La blonde sait qu'elle a enfin pénétré le quartier russe lorsque des écriteaux en cyrillique lui sautent aux yeux, charabia désagréable à ses prunelles azures qui se détournent pour continuer son chemin. Elle n'a pas besoin de carte ou de panneau indicatif, elle ne suit que la route qu'elle a apprise par cœur les jours précédents, Google Maps aidant. Le flux et reflux de badauds lui donne l'avantage de ne pas être repérée, si elle devait être observée. Seulement quelques minutes après avoir pénétré le territoire de la Bratva, la déité se sert de son don de dissimulation pour passer sous les possibles radars divins. Sa veste noire serrée tout contre elle, son accoutrement n'est pas des plus adéquats pour ce début d'année aux températures presque négatives. Elle n'a pas prévu de passer sa soirée dehors et active le pas pour arriver le plus rapidement à destination. Les boutiques fermées défilent, quelques arrêts de bus, des supermarchés, avant qu'elle ne prenne une large rue sur sa droite pour s'y engouffrer d'un pas ralenti. A seulement quelques mètres se tiendra peut-être celui pour qui elle est venue jusqu'ici, accompagné ou pas de quelques gros bras. Alecia a pourtant la chance de ne pas faire partie de ces faciès connus, de ces visages craints ou honnis, de ces gueules redoutées. Ses agissements se font dans l'ombre, dissimulée comme le sont les grands rapaces nocturnes, attaquant par derrière, pour seul besoin de se nourrir du désespoir et des pleurs.

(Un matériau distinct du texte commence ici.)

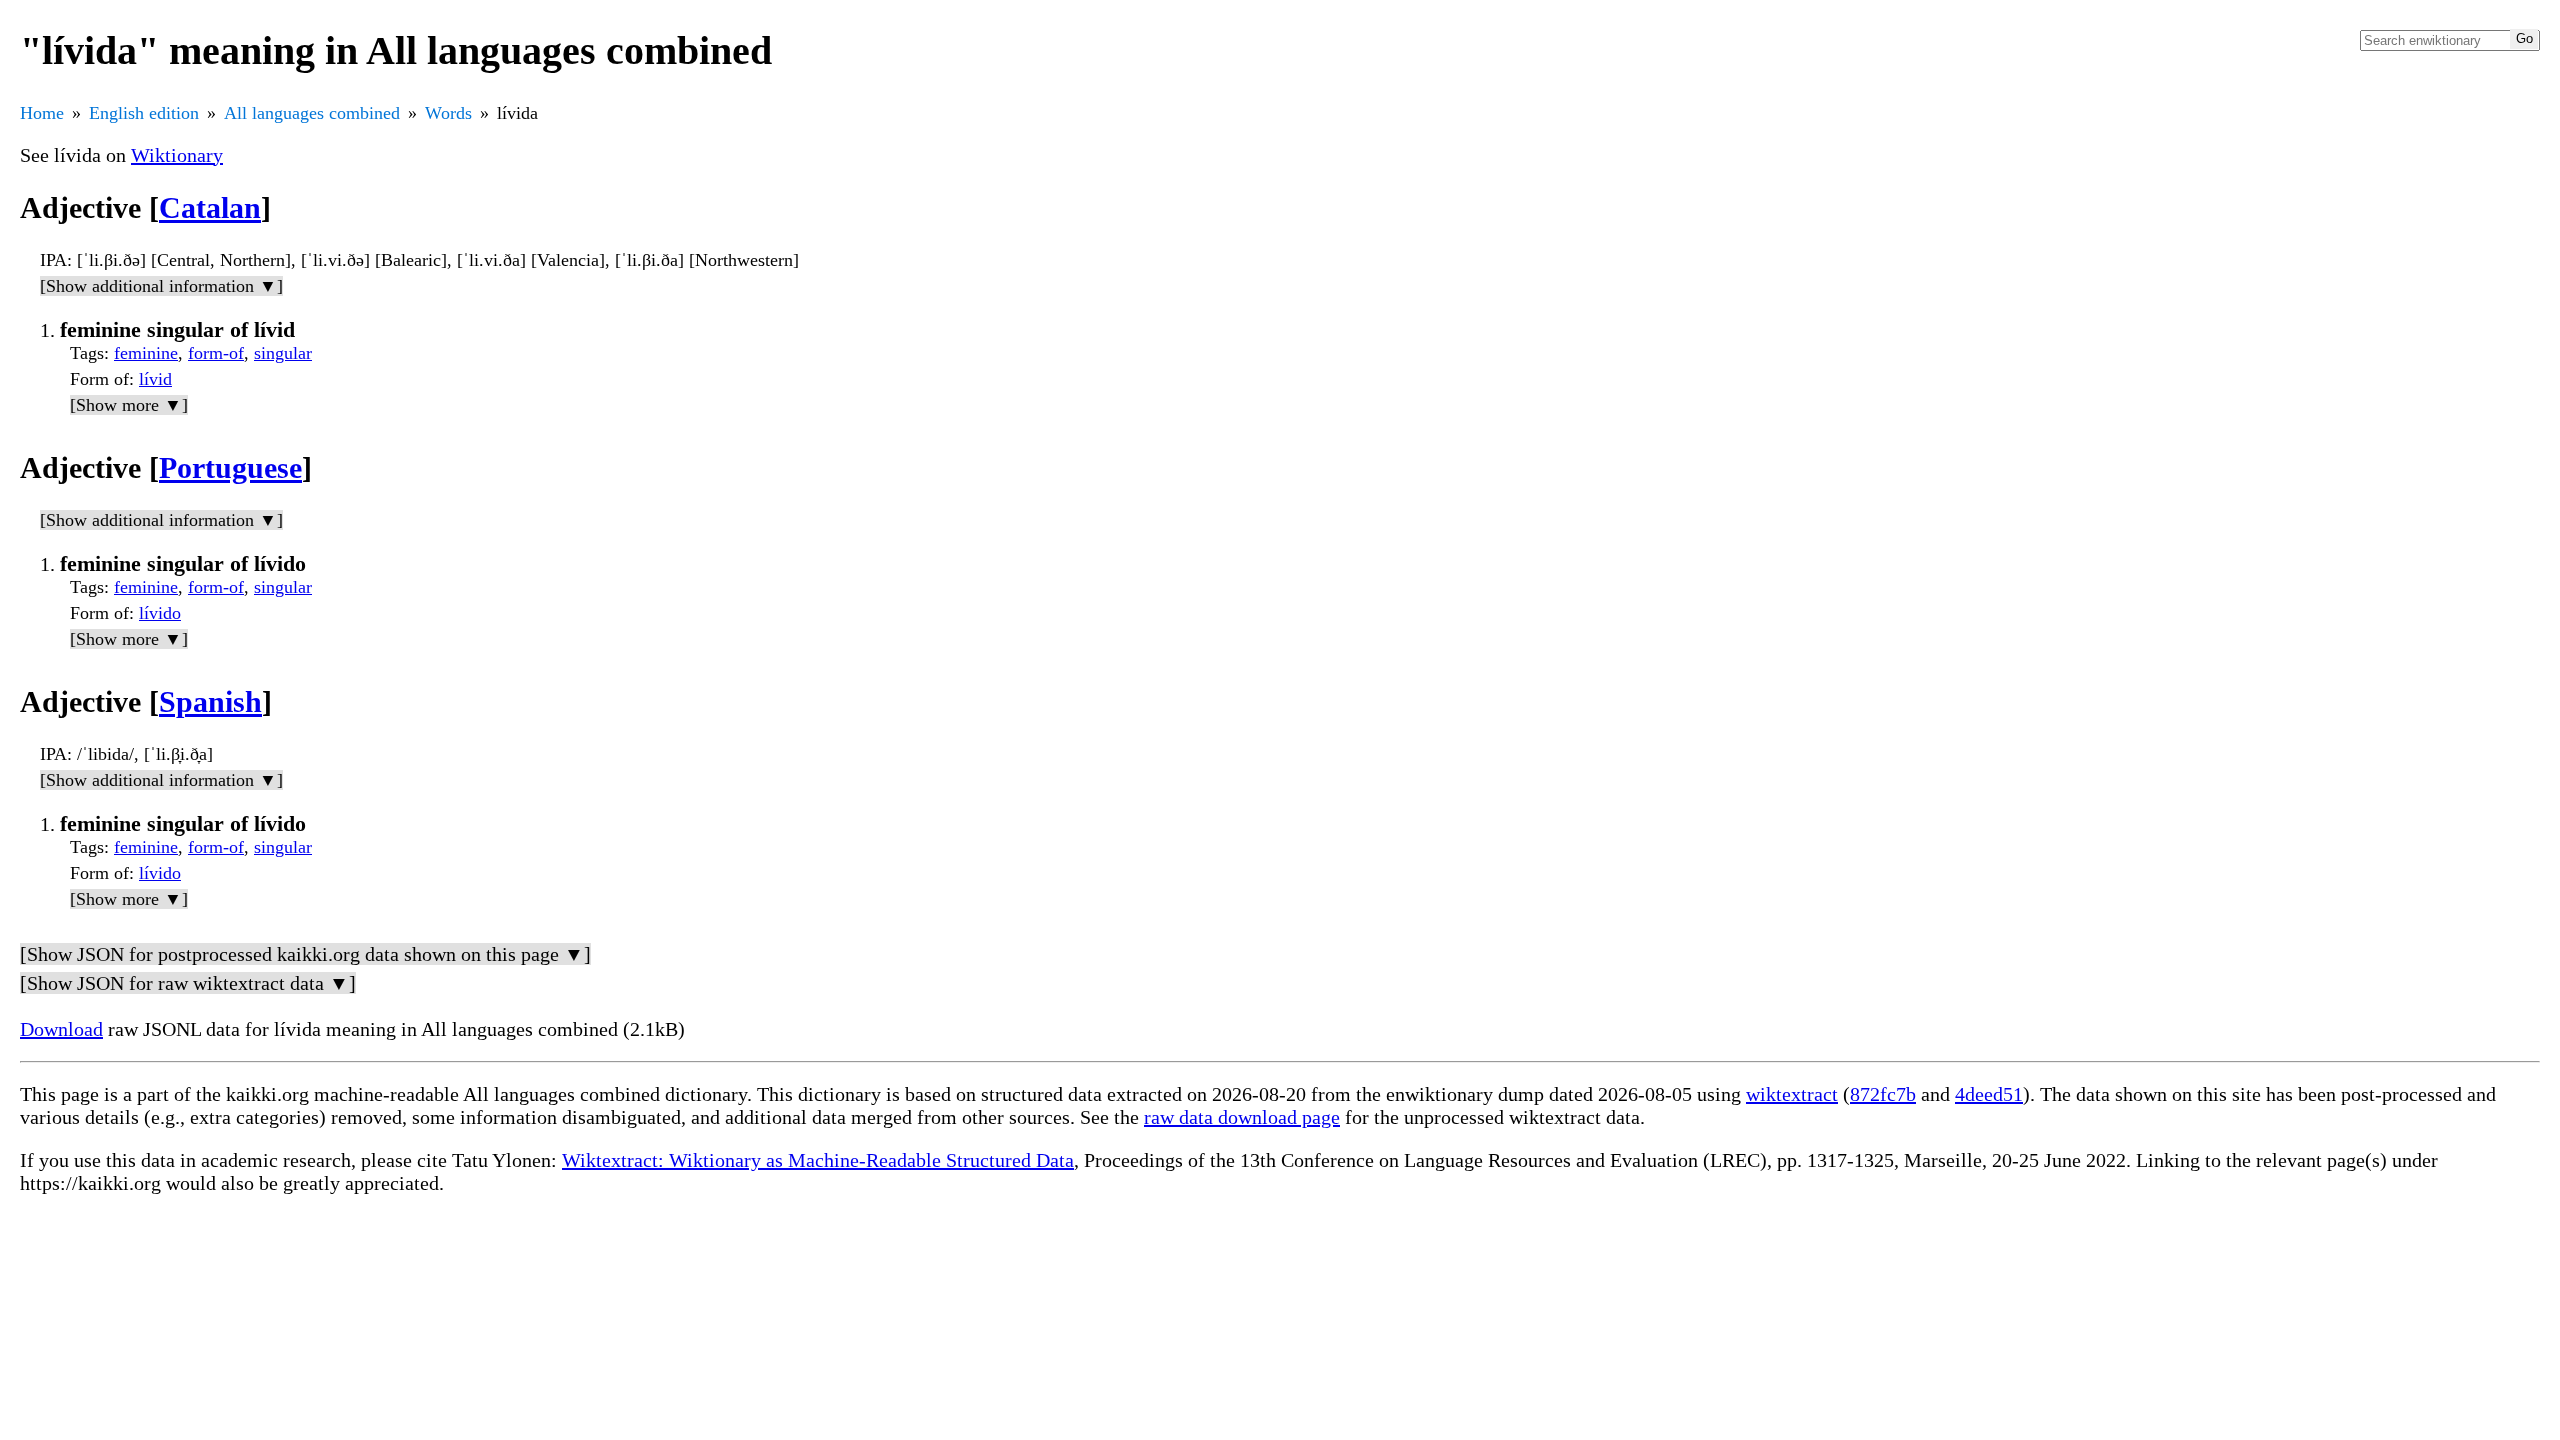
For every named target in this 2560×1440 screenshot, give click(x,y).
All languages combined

La porte est poussée sans empressement, calme contenu sur le faciès faussement enthousiasmé de la mercenaire. Ce soir, elle est la future cliente intéressée par la galerie de Monsieur, autant qu'elle en revête le déguisement tout de suite. Un pas, puis un second, la porte se referme et la voilà dans la cage aux lions. L'impression agréable d'un danger rodant lui tire un sourire carnassier qu'elle dissimule à temps, alors qu'une silhouette sombre s'avance. La divine la détaille, d'un sourire sincère, l'image de l'homme froid et calculateur. Il s'en raconte, des légendes, des histoires, il se murmure même des mythes à son sujet. Au sujet des siens, les rouges. Accents à couper au couteau, ego démesuré, les seconds à gangrener la ville de leur culte de violence, et comme les autres, désireux de garder et faire prospérer leur patrimoine. La blonde fait un pas de plus, assurée de la dissimulation totale de son aura de réincarnée. Elle inspire à plein poumons, avec la volonté de s'imprégner totalement de l'atmosphère étrange qui règne. Eris se délecte de la tension que l'homme provoque chez son hôte, attirée comme un aimant par ces dieux fomentant de bien sombres désirs. La convoitise la pousse au plus près des emmerdes, l'air confiant alors qu'elle jubile intérieurement d'être si proche d'un de ceux qui s'est permis de les séparer, Khaos et elle. Si proche d'elle, qu'il ne lui faudrait qu'une lame crantée pour la planter habilement entre ses côtes, suffisamment profondément pour qu'il ne puisse l'enlever que sous de terribles souffrances. Alecia ne saurait être aussi bête, le jeu sera plus intéressant que le but en lui-même : la vengeance se prépare dans l'ombre, mais aucune attaque à découvert ne saurait être efficace. Ni aujourd'hui, ni demain, ni dans les jours qui suivraient. Elle devra d'abord tâter le terrain, placer quelques pions. Amadouer, séduire, conquérir. Puis, elle entortillerait ses filaments belliqueux pour prendre d'assaut.

« Monsieur Kozyrev ? Je suis Alexia, on s'est eu au téléphone hier. Pour le tableau. C'est mon agent qui m'a beaucoup parlé de votre galerie. » Le Vuitton coincé sur son épaule, les lèvres remontées en un sourire poli et la main tendue en guise de salutation. Mentir ne lui a jamais paru difficile et se présenter sous un prénom qui n'est pas le sien reste judicieux. Qui irait vérifier les dires d'une amatrice d’œuvres d'arts glauques. Elle jette un œil alentours, pose les yeux sur une série de statuettes dépourvues de tête. Charmant. Tout comme l'est le propriétaire des lieux.